If I move back and look at the statute from its four corners, I reach the following conclusion. It was passed by Congress for a specific purpose, and I assume that was to guard the sanctity of the mails and to prohibit the trafficking in cancelled stamps by those *689who could profit at the expense of the United States Postal Service. In order to accomplish those purposes, Congress proscribed a series of acts which serve as stepping stones to a completed scheme which defrauds the Government. They are combined in the same section, but I hope to isolate each from the others and in that manner prove my point.
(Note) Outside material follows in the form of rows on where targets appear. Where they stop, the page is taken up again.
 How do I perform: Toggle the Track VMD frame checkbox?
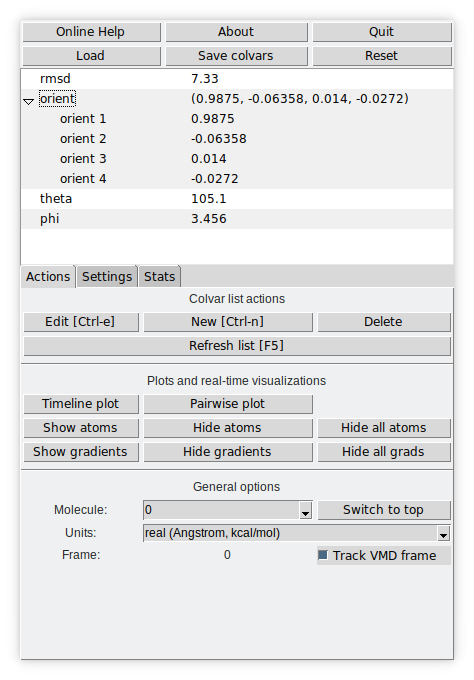[323, 555]
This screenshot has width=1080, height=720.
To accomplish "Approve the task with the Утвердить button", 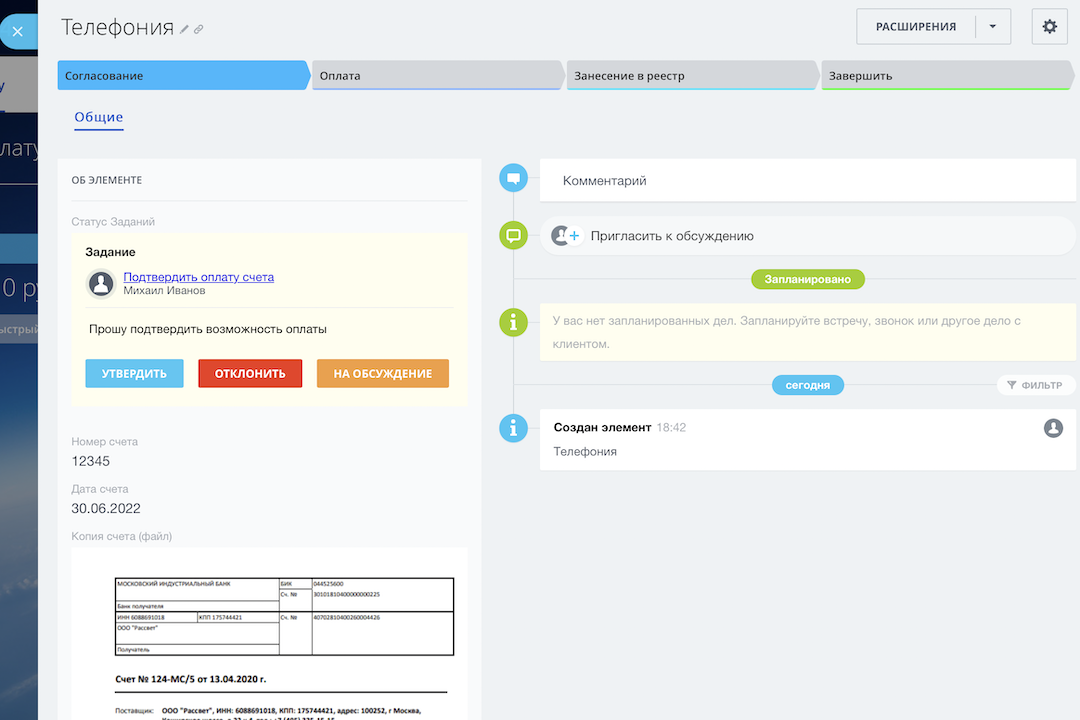I will click(134, 374).
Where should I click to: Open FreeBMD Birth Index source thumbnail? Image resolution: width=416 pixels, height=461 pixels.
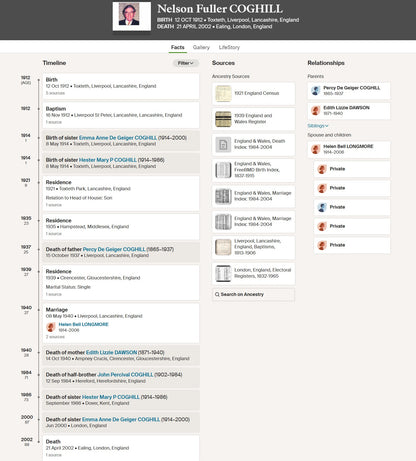223,170
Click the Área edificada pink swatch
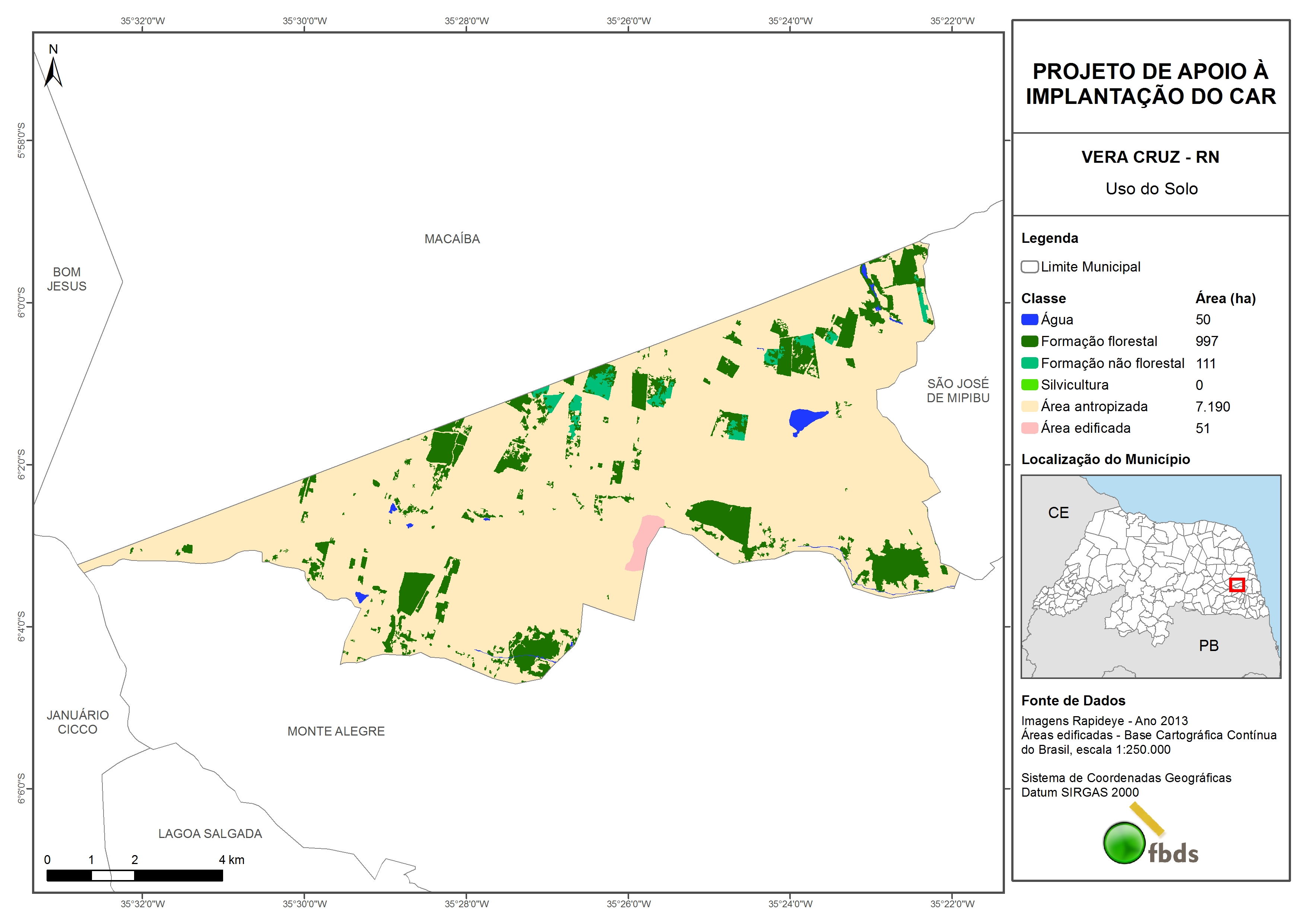Viewport: 1307px width, 924px height. [x=1029, y=428]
The first clause of the statute prohibits the use or attempted use in payment of postage any cancelled stamp, whether or not it has been previously used. The second phrase is intended to make an individual an offender if he removes, attempts to remove, or assists in removing the cancellation or defacing mark from any postage stamp — which I will at times designate as washing— that has been used in payment of postage, if the washing is done with intent to re-use the stamps for postage. The next clause enjoins the offer to sell or sale of those stamps from which the cancellation marks have been removed.

Up to that point the statute has taken care of the use or attempted use of once-used stamps, the removal or attempted removal of cancellation marks with intent to use or sell the washed stamps, and the actual sale or offer to sell. That brings me to the clause dealing with possession. It provides that anyone who knowingly possesses any such postage stamp with intent to use the same in payment of postage shall be punished. This is the clause which the Court holds is limited to washed stamps, but I regard that provision as proscribing the possession of either cancelled stamps unwashed or washed with intent to use, and I cannot subscribe to the doctrine that possession of washed stamps with intent to re-use is an offense, while possession with the same intent of those from which the cancellations have not been removed is not. The potentialities for harm to the system are not changed because the cancellation is removed. Most individuals do not have the equipment or the capabilities to remove cancellations, but a person in the postal service can easily overstamp the cancellation. Accordingly, the interpretation of the Court reaches the result that Congress intended to prevent the lesser of two evils. The idea that many philatelists would commit offenses if my interpretation is adopted does not follow. An act may be innocent until it is coupled with mens rea, and then it becomes criminal. The harm to be prevented is the re-use of stamps at the expense of the postal system, and the presence or absence of the cancellation marks on the stamps is of no importance as long as they are possessed or sold for subsequent use in paying postage. No philatelist keeps stamps for that purpose, but if he concludes to so change his trade, then he violates the law.

When interference with Governmental functions may be threatened by the use of spurious postal and revenue stamps, currency, money orders, travel orders, and the like, Congress has enacted legislation which seeks to make trafficking difficult. The laws which reach into those areas are intended to prevent not only the consummated act but the preliminary steps thereto, and that is why the possession of the articles or the tools of the trade are made offenses when coupled with an intent to use them in a way detrimental to the system. To that end Congress has j'ealously guarded the postal service and, as a preventive measure, proscribed the possession of used stamps with the intent to use or sell for re-use. To interpret the statute to apply only to washed stamps would result in a halfway measure, as this case well proves. Here the specification does nc-t allege the removal of the cancellation, but it states the possession was with the requisite criminal intent. I, therefore, conclude it alleges an offense.